### What you will do
Given the records below, pull every line with the word "Choose" into the answer.

Source data Start Marker

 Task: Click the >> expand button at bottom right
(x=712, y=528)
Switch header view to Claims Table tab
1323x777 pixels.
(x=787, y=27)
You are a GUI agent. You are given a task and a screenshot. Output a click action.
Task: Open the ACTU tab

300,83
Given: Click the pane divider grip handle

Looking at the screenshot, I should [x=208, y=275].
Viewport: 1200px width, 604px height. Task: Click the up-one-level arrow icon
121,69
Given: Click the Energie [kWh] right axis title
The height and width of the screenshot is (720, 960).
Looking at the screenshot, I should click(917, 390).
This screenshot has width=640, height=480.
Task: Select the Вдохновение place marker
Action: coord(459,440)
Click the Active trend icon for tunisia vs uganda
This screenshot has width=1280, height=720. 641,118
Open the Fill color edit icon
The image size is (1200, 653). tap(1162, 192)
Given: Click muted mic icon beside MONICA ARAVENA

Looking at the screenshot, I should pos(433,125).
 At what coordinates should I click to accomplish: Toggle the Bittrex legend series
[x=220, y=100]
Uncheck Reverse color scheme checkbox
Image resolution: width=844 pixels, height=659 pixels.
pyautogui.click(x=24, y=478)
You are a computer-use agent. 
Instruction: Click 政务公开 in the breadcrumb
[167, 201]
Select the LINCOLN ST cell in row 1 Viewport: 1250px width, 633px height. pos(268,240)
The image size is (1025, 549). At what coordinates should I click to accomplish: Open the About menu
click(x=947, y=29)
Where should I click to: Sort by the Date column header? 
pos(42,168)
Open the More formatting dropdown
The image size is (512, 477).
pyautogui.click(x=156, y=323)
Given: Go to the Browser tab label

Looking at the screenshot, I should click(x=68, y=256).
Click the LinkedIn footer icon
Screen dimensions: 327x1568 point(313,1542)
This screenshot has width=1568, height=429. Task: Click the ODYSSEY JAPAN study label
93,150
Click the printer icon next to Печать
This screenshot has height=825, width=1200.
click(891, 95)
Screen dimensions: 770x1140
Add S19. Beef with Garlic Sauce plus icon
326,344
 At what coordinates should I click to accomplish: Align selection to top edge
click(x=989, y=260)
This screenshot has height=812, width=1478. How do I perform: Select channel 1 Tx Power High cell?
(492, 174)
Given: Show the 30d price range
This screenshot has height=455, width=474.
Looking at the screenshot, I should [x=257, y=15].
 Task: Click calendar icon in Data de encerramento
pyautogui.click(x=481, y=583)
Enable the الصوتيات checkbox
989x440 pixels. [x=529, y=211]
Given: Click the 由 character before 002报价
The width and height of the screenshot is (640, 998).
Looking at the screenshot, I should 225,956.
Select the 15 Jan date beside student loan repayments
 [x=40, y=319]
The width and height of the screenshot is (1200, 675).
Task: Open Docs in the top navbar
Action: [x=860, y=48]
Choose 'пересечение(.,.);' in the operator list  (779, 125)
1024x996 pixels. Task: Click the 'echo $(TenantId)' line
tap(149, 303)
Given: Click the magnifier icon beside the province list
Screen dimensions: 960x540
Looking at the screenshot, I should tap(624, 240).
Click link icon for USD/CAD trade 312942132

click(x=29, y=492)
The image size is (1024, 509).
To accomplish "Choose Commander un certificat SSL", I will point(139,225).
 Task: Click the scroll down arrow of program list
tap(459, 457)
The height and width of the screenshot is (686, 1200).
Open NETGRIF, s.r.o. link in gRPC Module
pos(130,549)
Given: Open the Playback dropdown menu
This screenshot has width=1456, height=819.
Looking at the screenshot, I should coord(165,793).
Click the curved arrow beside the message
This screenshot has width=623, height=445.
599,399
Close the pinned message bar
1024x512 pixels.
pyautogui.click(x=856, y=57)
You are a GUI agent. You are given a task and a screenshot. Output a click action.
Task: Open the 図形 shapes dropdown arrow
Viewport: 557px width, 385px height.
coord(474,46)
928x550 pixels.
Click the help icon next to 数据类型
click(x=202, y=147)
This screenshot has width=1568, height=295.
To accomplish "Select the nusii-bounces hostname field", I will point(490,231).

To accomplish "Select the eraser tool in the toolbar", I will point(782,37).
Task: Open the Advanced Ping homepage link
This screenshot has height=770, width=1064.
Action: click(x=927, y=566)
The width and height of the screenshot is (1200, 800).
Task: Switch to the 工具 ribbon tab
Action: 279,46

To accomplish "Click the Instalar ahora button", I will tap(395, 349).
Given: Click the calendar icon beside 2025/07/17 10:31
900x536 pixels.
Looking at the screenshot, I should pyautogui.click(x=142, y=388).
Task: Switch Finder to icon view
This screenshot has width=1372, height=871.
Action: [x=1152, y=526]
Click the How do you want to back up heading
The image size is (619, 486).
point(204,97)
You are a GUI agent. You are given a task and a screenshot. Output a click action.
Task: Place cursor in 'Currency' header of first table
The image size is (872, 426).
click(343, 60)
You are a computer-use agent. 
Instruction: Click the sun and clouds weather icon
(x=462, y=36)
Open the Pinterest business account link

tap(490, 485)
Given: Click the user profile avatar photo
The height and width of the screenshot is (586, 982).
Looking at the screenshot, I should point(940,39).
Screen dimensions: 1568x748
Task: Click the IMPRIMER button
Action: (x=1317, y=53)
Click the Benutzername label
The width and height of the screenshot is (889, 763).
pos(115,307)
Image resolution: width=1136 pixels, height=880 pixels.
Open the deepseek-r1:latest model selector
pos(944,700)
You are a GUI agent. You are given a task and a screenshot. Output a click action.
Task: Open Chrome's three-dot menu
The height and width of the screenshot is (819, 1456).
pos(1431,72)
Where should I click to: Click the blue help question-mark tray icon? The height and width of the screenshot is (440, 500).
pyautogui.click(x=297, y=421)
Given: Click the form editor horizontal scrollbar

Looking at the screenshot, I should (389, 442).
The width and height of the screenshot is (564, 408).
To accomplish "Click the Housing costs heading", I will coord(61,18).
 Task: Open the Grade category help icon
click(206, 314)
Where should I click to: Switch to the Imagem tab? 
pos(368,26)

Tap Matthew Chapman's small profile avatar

Source data End Marker

### Expected output
Choose 'пересечение(.,.);' in the operator list  (779, 125)
To accomplish "Choose Commander un certificat SSL", I will point(139,225).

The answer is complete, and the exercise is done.